Take the data below and write it out exactly, except for the pictures.
┌─ Dataset records
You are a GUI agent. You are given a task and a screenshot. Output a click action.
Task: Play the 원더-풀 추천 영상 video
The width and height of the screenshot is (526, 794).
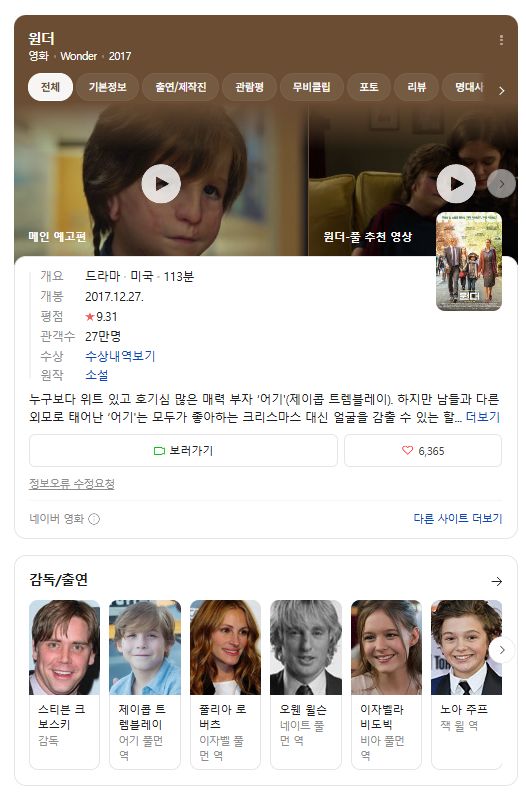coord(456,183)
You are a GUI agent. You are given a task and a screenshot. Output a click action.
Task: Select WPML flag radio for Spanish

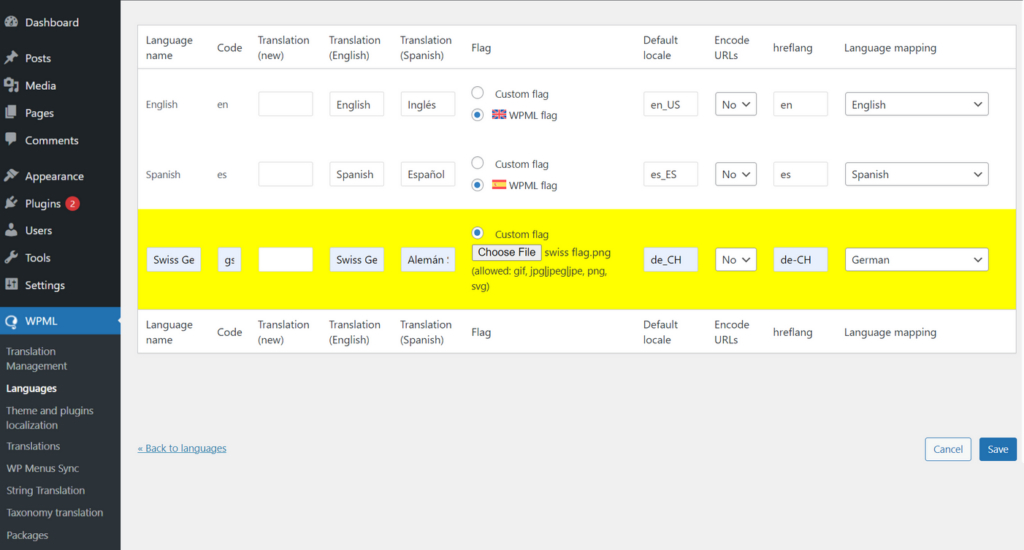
└─
Result below ▸
You are a GUI agent. You are given a task and a screenshot. Output a click action.
Task: Play the 원더-풀 추천 영상 video
The width and height of the screenshot is (526, 794).
coord(456,183)
You are a GUI agent. You are given a task and a screenshot. Output a click action.
Task: Select WPML flag radio for Spanish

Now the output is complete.